** Selected extract follows **
Tuesday, September 14, 2021

The start of it all!!

A busy day from the onset with packing the car , a supermarket shop and other errands even before setting off. I'd decided to detour from the direct route to Spurn by calling at the RSPB Blacktoft Sands Reserve to try and see the WHITE-TAILED PLOVER. It's an easy option to simply turn off the eastbound M62 and go through Goole to the reserve. It wasn't that busy and the bird was actually showing from the first hide next to the Centre. How convenient!!!! After having my fill of what is an extraordinarily elegant, even shy looking , bird I visited the other hides as it's some time since I was last here due to all the Covid restrictions.
As I understand it this is only the ninth time this species has been recorded in Britain, so it's quite a significant occurence. ( Yorkshire is somewhat blessed today with a Green Warbler turning up at Buckton and the Black-browed Albatross sporadically returning to Bempton ). As I moved on Cetti's Warbler called loudly from nearby cover and proved to be the best of very few passerine species in evidence and recorded. As might be expected at this time of year waders were in good numbers. It was good to see numbers of Common Snipe , Black-tailed Godwit, Ruff, Green Sandpiper, together with a few Greenshank and Lapwing. An adult and immature Water Rail dodged about on the edge of one of the extensive reedbeds, three Marsh Harriers put in an appearance and several duck species were present ( Mallard, Gadwall, Shoveler, Wigeon, Tufted Duck, Teal.). Conscious that I'd been there for three hours I retraced my steps to the motorway ( the only downside of this cunning plan! ) as I wanted to miss the Friday night exodus from Hull. It proved to be even less busy than previously, despite the roadworks affecting the centre of the city and I managed to reach Spurn by the end of the afternoon. This weekend coincides with that of the Spurn Migration Festival ( again I believe its ninth anniversary ). Its location has changed this year to the large field on the left immediately before the bad right angle bend at the Blue Bell. Previously held at Westmere Farm ( where I always stay in one of the self catering units) it had proved easy in the past to leap out and intercept old friends that had been spotted amongst attendees. A bit more ingenuity might be required this time around! Having unpacked the car some nine hours after the reverse process I got sorted out, ate and went to bed!
** End of Selected extract **
** Data for analysis follows **
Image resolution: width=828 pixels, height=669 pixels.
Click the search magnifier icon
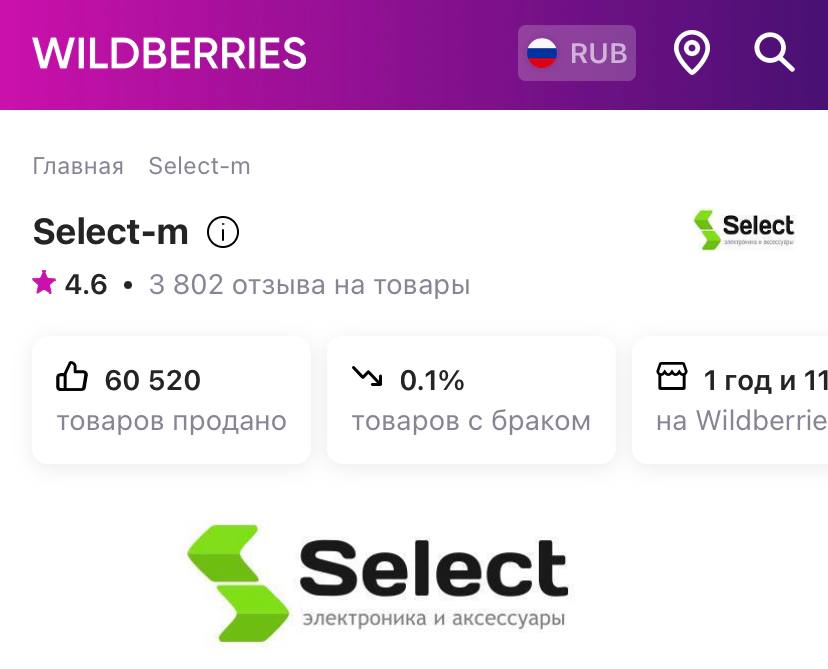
** End of Data for analysis **
** Data for analysis follows **
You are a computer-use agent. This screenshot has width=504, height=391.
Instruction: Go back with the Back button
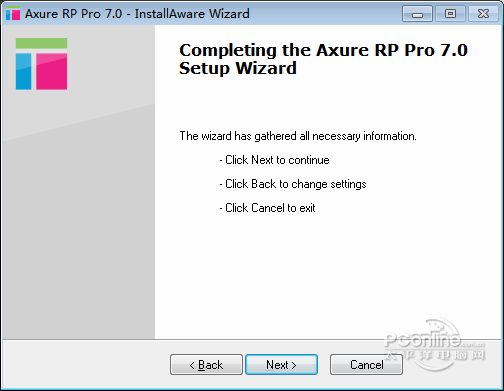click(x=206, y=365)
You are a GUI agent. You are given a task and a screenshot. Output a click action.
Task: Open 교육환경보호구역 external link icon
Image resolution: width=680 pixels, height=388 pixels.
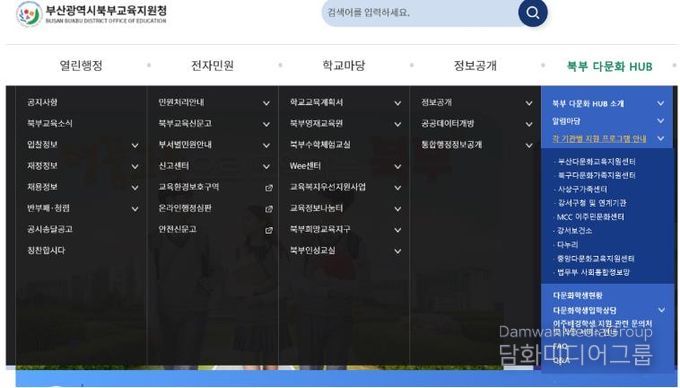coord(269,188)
** End of Data for analysis **
What you will do:
1. Using the diary entry, decide whether each statement agrees with it: (a) the white-tailed plover could be seen from the first hide next to the Centre; (b) the Spurn Migration Festival is held at Westmere Farm again this year; (c) three Marsh Harriers appeared at the reserve. For each one, answer yes or no and quote the words that decide it.
2. List every duck species that the diary entry names.
3. Rewrite the part of the diary entry starting with "Tuesday, September 14, 2021" and going on through "the Covid restrictions.", using "chores" in place of "errands".

Solutions to the problems:
1.
(a) Yes: "the bird was actually showing from the first hide next to the Centre"
(b) No: "Its location has changed this year to the large field on the left immediately before the bad right angle bend at the Blue Bell."
(c) Yes: "three Marsh Harriers put in an appearance"

2. Mallard, Gadwall, Shoveler, Wigeon, Tufted Duck, Teal

3.
Tuesday, September 14, 2021

The start of it all!!

A busy day from the onset with packing the car , a supermarket shop and other chores even before setting off. I'd decided to detour from the direct route to Spurn by calling at the RSPB Blacktoft Sands Reserve to try and see the WHITE-TAILED PLOVER. It's an easy option to simply turn off the eastbound M62 and go through Goole to the reserve. It wasn't that busy and the bird was actually showing from the first hide next to the Centre. How convenient!!!! After having my fill of what is an extraordinarily elegant, even shy looking , bird I visited the other hides as it's some time since I was last here due to all the Covid restrictions.